====== Supplied entries

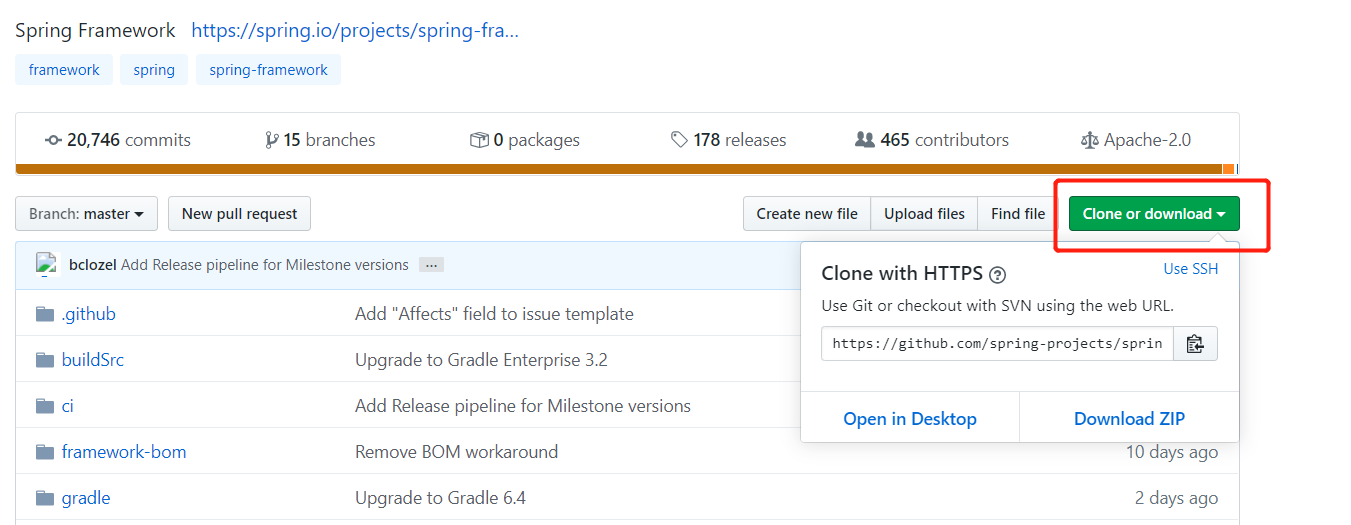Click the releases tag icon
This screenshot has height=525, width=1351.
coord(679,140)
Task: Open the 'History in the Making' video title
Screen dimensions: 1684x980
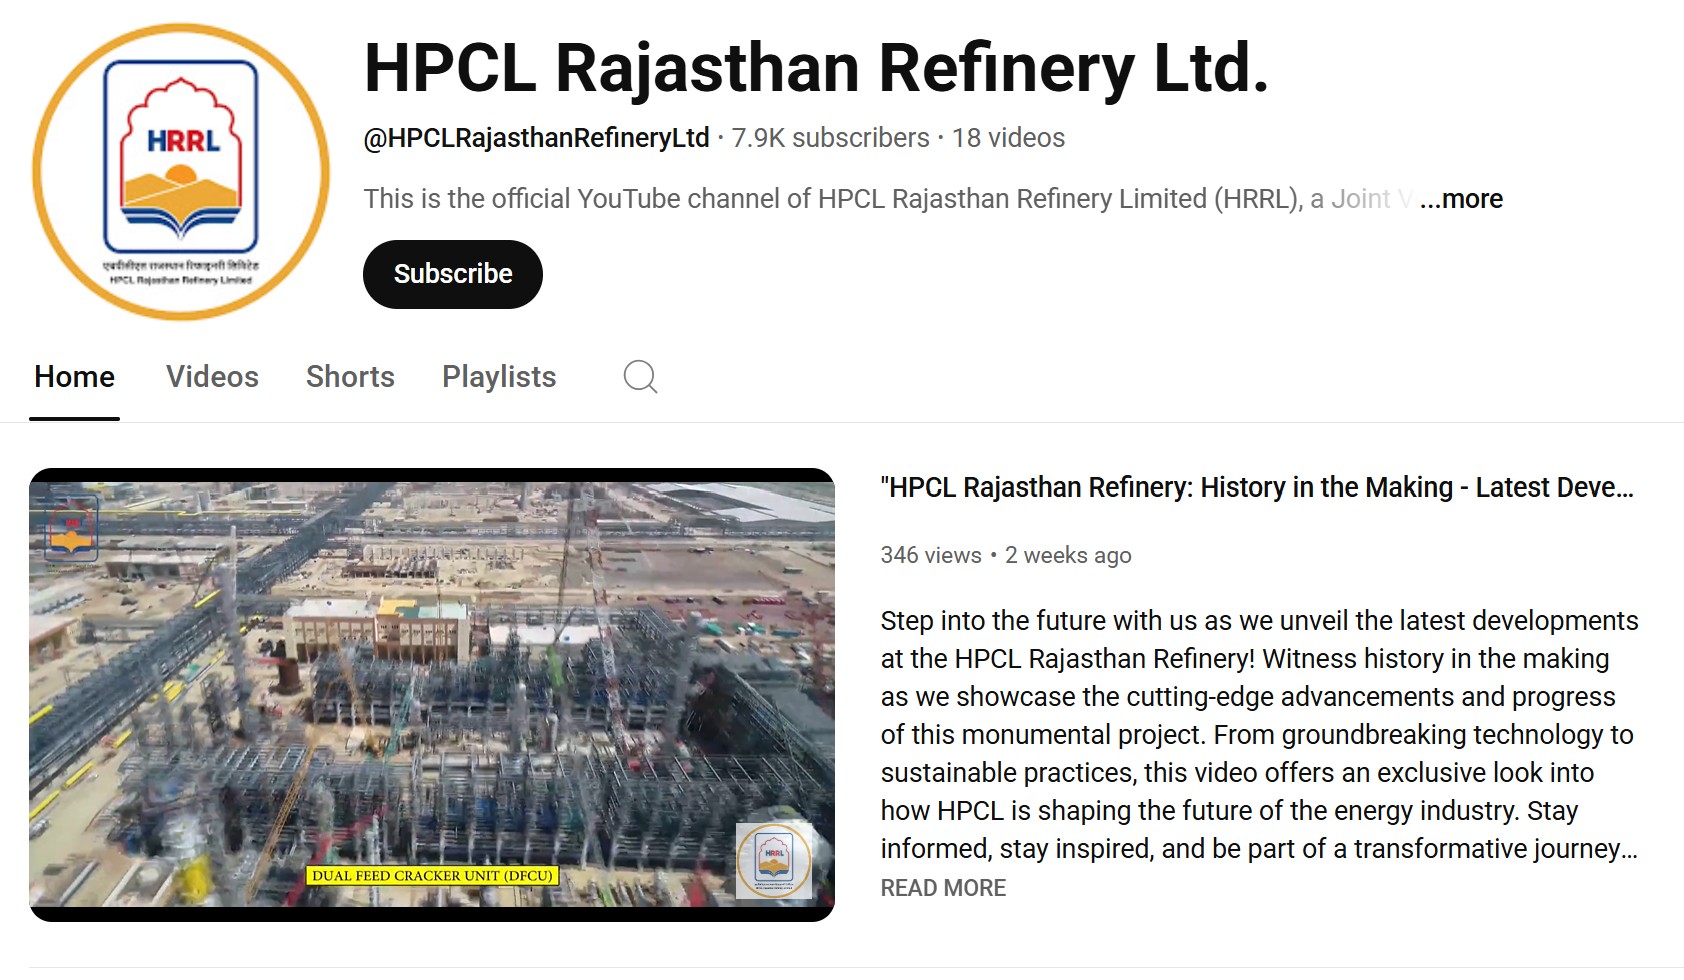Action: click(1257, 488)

============
====== Supplied entries

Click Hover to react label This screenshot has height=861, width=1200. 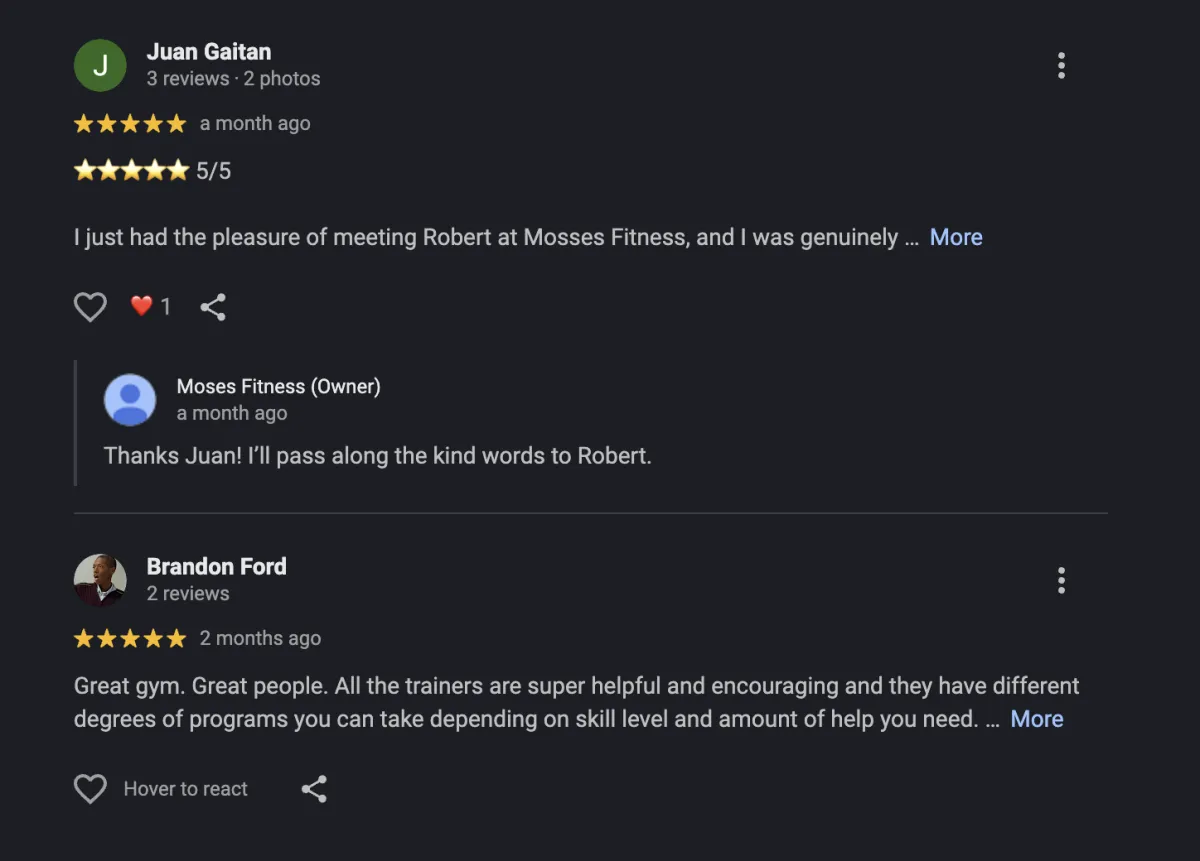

============
====== Supplied entries

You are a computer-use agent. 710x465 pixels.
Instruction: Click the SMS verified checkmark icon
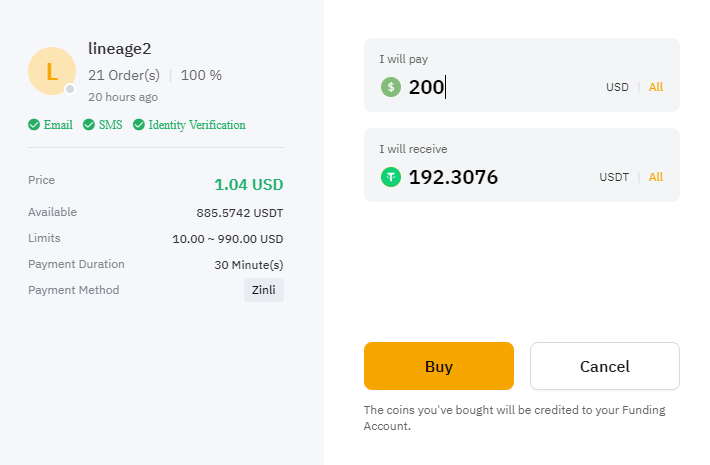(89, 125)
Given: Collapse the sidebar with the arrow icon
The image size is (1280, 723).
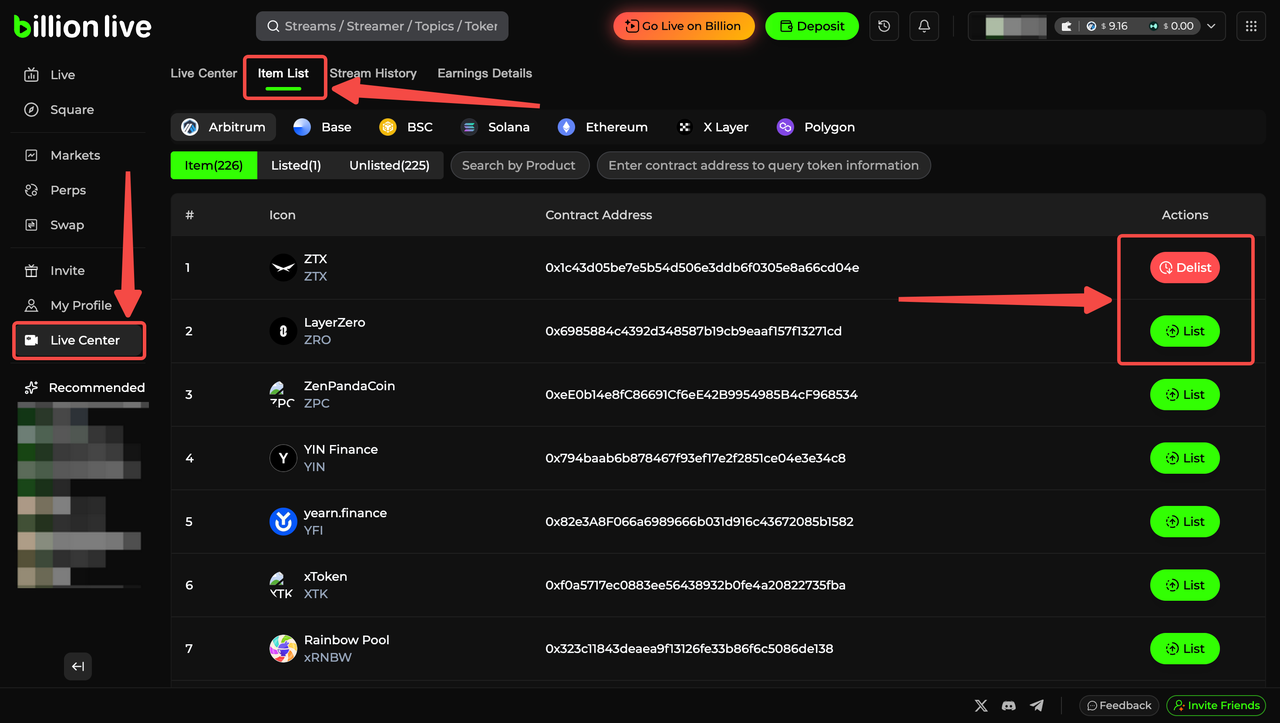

============

> Work instructions
Leaving out all pictures, set down exactly the lines of the material above, from the line with "Instruction: Click the" to the line with "The image size is (1280, 723)." inclusive, and no others.

> Result for this exercise
Instruction: Click the SMS verified checkmark icon
(89, 125)
Given: Collapse the sidebar with the arrow icon
The image size is (1280, 723).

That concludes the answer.